I failed him. No excuse. i’m a substance abuse counselor, licensed to work in schools and I did nothing to prevent his murder. Maybe if I were in the schools I could have reached at least one of the kids involved. I know I could have done more. But it’s all I’m about these days: shoulda, coulda, woulda. That’s it. I am mad because I know there’s hope and I know there’s opportunity but i’ve not done enough to teach it.
A few weeks ago, a community leader publicly called me a “coconut.” This is a derogatory name that latinos use against each other and it meas that I’m brown on the outside but white on the inside. Ultimately, it means that I’m a sell-out and have turned my back on my people. I was furious at the name and made may anger known to the person who called me that horrible epithet. After all, I do counsel spanish-speaking people about recovery. But the truth is, maybe he was right, maybe I am a sell-out. Maybe i’ve become too concerned with my own life and have forgotten from where I came. i’d like to think I haven’t, but when young people continue to kill each other, I can’t help but ask myself: Where were you? as a counselor, i was no where to be found.
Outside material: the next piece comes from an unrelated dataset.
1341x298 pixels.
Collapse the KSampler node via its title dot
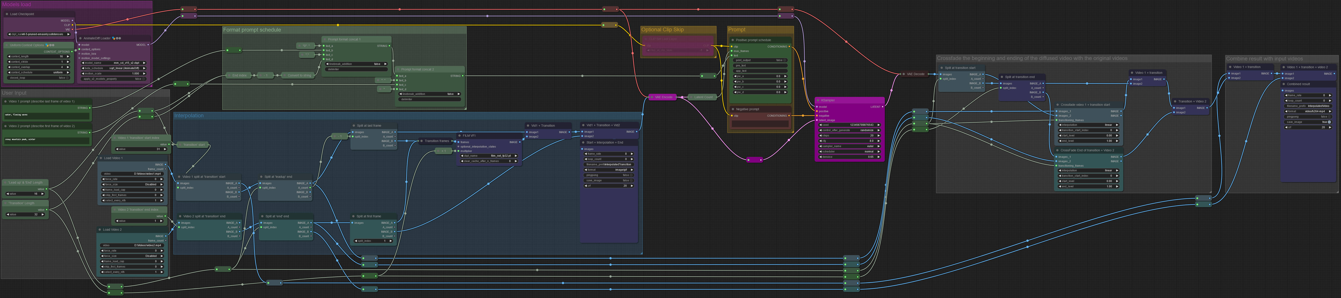(818, 100)
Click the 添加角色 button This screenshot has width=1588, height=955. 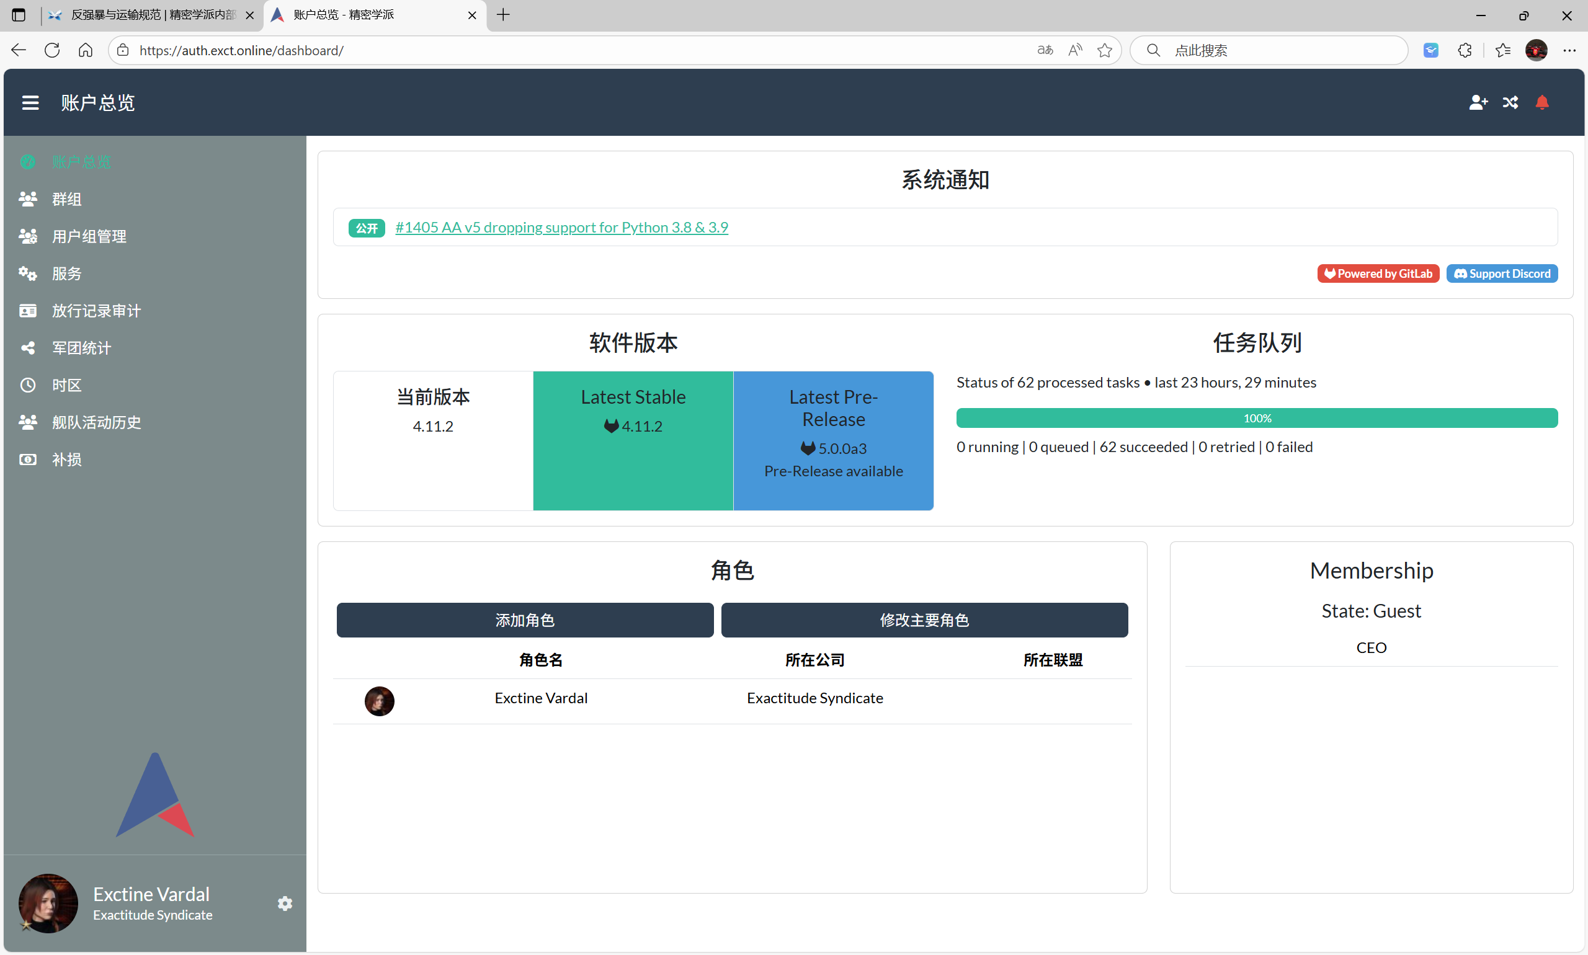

Not only that, but all adults in santa fe are also to blame for what’s happening to our kids. we’re so damn concerned these days with the stupid pandemic and economic uncertainty that we’re ignoring the most marginalized people in town: People under 18, who are economically disadvantaged, and are mostly of color. I am furious at the adults who allowed a bunch of minors to party at their home long after midnight. They should be held be accountable. there’s simply no excuse to allow minors to party especially if damn alcohol and drugs were used. These stupid people who allow their minor children to party and use alcohol and carry weapons are as much as the problem as drugs and guns and poverty.
But I can’t control those idiots nor is my karma to carry. They will have to answer for what they’ve allowed. I can only answer for my own lack of action and my own failings as a parent, uncle, and counselor. I promise my santa fe that I will do better and bring more attention to ways that we can and should improve the lives of our kids. i’m starting with myself and I call upon everyone to do the same. This stupidity CAN’T continue. We failed JB. Every god-damned one of us failed and it has to change.